Neue Regierung kontrolliert sich in Innsbruck selbst
Der Vorsitz im städtischen Kontrollausschuss verbleibt bis auf Weiteres bei der ÖVP. Die Opposition wettert: „Demokratiepolitisch nicht tragbar.“
Von Manfred Mitterwachauer
Innsbruck –Mit fünf Gegenstimmen wurde gestern die Neuverteilung der Ressortzuständigkeiten und somit auch die Neo-Koalition aus Für Innsbruck (FI), Grünen, SPÖ und ÖVP vom Innsbrucker Gemeinderat bestätigt. Darunter befand sich erwartungsgemäß die Opposition (nicht jedoch Pirat Stemeseder), aber auch mit Gemeinderat Thomas Carli (Grüne) ein Mitglied der (alten) Ampelkoalition: „Ich stehe trotz meiner Gegenstimme zu dieser Regierung. Nur war und bin ich der Meinung, dass es nicht nötig war, die ÖVP in eine Regierung zu holen, die ausgezeichnet funktioniert hat.“
Politisch hat die Viererkoalition durch die mittwöchige Rochade ein ganz neues Problem am Hals: die bis dato ungelöste Frage des Kontrollausschusses. Besser gesagt: dessen Vorsitz. Bis dato war es gelebter Usus der Regierenden in der Landeshauptstadt, Selbigen an die Opposition abzugeben. Vor den Wahlen 2012 hatte hierzu FI einen ihrer Sitze in diesem Kontrollgremium der FPÖ zur Vorsitzführung überlassen. Nach der Wahl 2012 übernahm die ÖVP – als neue Opposition – die Führung des Kontrollausschusses. Doch die ÖVP hat die Seiten gewechselt, ist Teil der Viererkoalition. Die Regierung kontrolliert sich somit in der Stadt Innsbruck selbst. Im Kontrollausschuss haben kraft des Wahlergebnisses derzeit nur FI, Grüne, SPÖ und ÖVP einen Sitz. Eine „Sitzabtretung“ an die verbliebene Opposition, also FP/Federspiel, kann gemäß des Anfang 2012 in Kraft getretenen neuen Stadtrechts aber nicht mehr durchgeführt werden.
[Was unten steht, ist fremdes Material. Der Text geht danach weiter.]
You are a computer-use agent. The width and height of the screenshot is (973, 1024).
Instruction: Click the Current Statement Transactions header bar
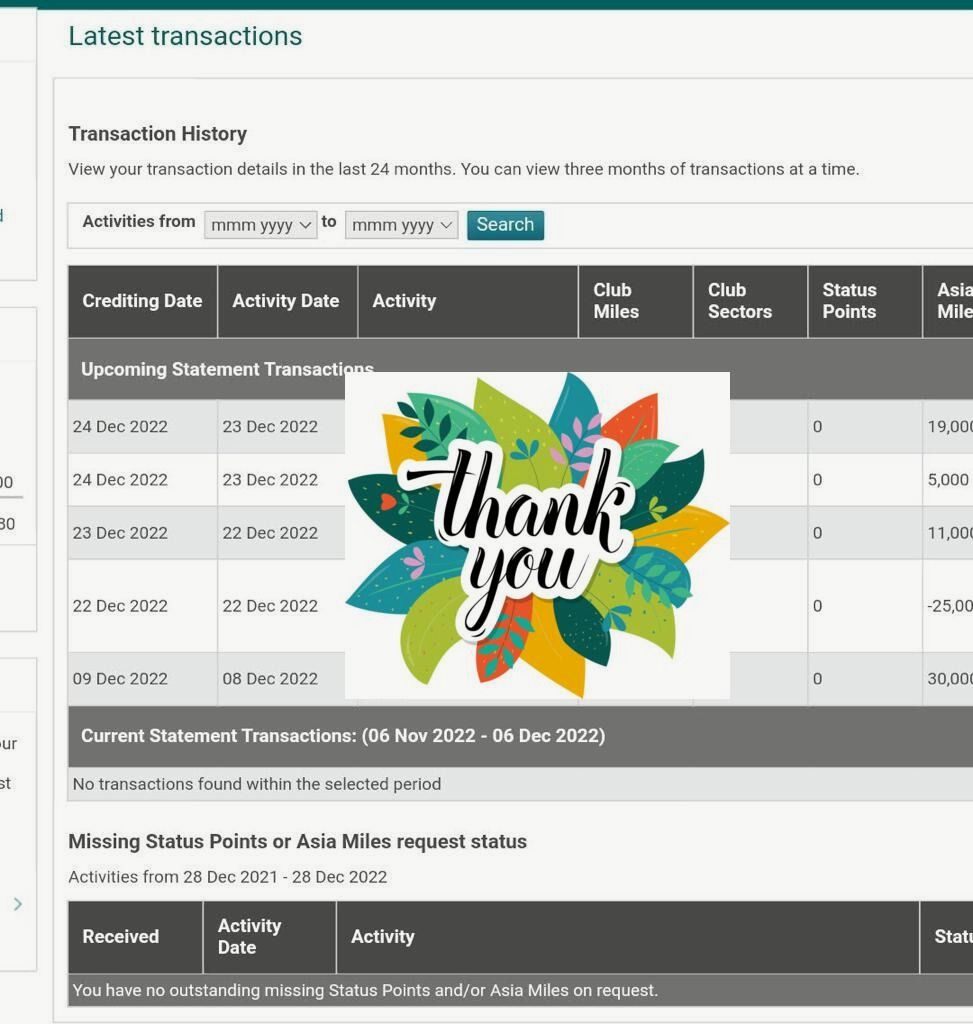520,736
GR Rudi Federspiel stellte gestern daher den Antrag, den Ausschuss so weit aufzustocken, dass die Opposition jeweils einen Sitz erhalten könne. Dass die ÖVP den Vorsitz behalte, sei „demokratiepolitisch nicht tragbar“. Die reine Zuhörerrolle im Ausschuss ist Federspiel zu wenig.
„Rechtlich ist derzeit nichts anderes möglich, als dass wir den Vorsitz behalten“, sagt StR Franz Gruber (VP). Jedoch dränge man darauf, dass in der bereits laufenden Überarbeitung des neuen Stadtrechts die Sitzübertragung wieder reinreklamiert wird.
Eine Aufstockung auf neun Ausschusssitze führe nicht automatisch dazu, dass FP/Federspiel ein Sitz zustehe, warnt BM Christine Oppitz-Plörer. Vielmehr sei auch das magistratsintern zu prüfen, eventuell auszujudizieren.
Dass sich mit der neuen Regierungskonstellation im Kontrollausschuss ein „demokratiepolitisches Defizit“ aufgetan habe, stellt Grünen-Klubobfrau Uschi Schwarzl nicht in Abrede: „Wir arbeiten aber daran, dieses zu sanieren.“ Derweil könne man alternativ auch über eine gleichberechtigte Behandlung der Opposition bezüglich der Kontrollamtsberichte verhandeln – eine Überlegung.
StR Andreas Wanker (VP) stellt indes klar, dass er sich zu 100 % seiner Amtsführung im Wohnungsservice widmen werde. Er überlege sich aber, dafür die privaten beruflichen Tätigkeiten zu reduzieren.